On this day in 1947, three physicists—John Bardeen, Walter Brattain, and William Shockley—demonstrated a transistor to executives at Bell Laboratories in Murray Hill, New Jersey. That first transistor was crudely constructed from a razor blade, gold foil, an uncoiled paper clip, a piece of plastic, and a sliver of germanium crystal. Nine years later they received the Nobel Prize in Physics for their invention.
It's the birthday of poet and translator Robert Bly, born in Madison, Minnesota (1926). He was editor of the long running literary magazine The 50s (which later became The 60s). His books of poetry include The Light Around the Body (1967—National Book Award), and Eating the Honey of Words (1999). He’s also the author of the prose books Iron John: A Book about Men (1990) and The Sibling Society (1996).

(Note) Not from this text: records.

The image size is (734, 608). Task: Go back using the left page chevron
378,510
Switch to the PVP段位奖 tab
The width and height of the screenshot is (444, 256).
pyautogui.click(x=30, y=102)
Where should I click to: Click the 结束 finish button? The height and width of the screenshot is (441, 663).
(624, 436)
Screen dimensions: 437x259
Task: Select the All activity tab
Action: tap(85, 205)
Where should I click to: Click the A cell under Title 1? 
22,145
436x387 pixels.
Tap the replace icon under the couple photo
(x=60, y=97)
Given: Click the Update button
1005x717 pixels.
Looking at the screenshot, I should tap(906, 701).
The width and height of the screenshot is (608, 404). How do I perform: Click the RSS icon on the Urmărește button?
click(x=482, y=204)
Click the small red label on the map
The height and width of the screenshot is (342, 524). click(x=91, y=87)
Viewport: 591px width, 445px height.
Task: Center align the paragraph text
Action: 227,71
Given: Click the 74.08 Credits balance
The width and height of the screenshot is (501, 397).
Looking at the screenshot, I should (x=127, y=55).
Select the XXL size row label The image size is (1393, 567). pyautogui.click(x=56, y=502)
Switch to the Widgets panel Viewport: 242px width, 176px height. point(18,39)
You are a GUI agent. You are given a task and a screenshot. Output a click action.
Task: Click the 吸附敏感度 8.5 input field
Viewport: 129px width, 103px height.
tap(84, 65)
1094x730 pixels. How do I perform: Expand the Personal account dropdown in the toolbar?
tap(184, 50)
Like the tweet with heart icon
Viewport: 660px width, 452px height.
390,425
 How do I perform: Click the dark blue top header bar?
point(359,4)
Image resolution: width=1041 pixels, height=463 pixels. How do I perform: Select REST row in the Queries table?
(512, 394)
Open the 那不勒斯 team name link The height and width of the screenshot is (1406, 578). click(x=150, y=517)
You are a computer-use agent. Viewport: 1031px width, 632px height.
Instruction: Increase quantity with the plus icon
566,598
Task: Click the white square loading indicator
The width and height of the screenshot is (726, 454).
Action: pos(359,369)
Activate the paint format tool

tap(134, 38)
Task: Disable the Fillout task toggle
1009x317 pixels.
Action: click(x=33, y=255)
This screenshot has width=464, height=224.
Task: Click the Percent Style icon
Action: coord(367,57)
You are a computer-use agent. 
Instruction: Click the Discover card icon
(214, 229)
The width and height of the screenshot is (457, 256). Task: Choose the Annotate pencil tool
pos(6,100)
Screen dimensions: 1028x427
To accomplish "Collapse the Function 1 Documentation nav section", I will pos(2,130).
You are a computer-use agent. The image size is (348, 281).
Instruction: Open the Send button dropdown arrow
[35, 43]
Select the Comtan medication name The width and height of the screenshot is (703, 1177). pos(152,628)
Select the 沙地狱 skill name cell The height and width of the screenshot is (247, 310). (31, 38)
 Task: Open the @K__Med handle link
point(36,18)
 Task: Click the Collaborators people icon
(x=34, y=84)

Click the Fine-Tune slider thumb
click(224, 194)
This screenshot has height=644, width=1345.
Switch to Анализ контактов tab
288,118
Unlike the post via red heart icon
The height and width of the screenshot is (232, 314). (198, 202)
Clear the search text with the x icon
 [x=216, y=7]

It's the birthday of Harriet Monroe, born in Chicago (1880). She was 32 years old when she decided to establish a magazine devoted entirely to poetry—and intended to pay poets for their work. In September, 1912, she came out with the first issue of Poetry: A Magazine of Verse. For the next twenty-four years Monroe raised money, awarded prizes, and published Poetry. In 1914 she published Carl Sandburg's controversial "Chicago Poems" and in 1915 printed "The Love Song of J. Alfred Prufrock" by T.S. Eliot.
It's the birthday of the man who deciphered the Rosetta Stone, Jean François Champollion, in 1790 in a small town in southwest France. The Rosetta Stone was a black stone covered with inscriptions found by a French officer near the Egyptian town of Rosetta in 1799. There were three bands of text: hieroglyphics on top, Arabic-looking characters in the middle, and Greek on the bottom. It became very famous all across Europe, and Jean François Champollion decided that he wanted to be the first to decipher the its hieroglyphics. He determined which hieroglyphs corresponded to which names of famous people: Alexander, Cleopatra, Augustus, and Nero. Finally, in 1822, he had learned enough characters to understand the structure of the Egyptian language, and had broken the code.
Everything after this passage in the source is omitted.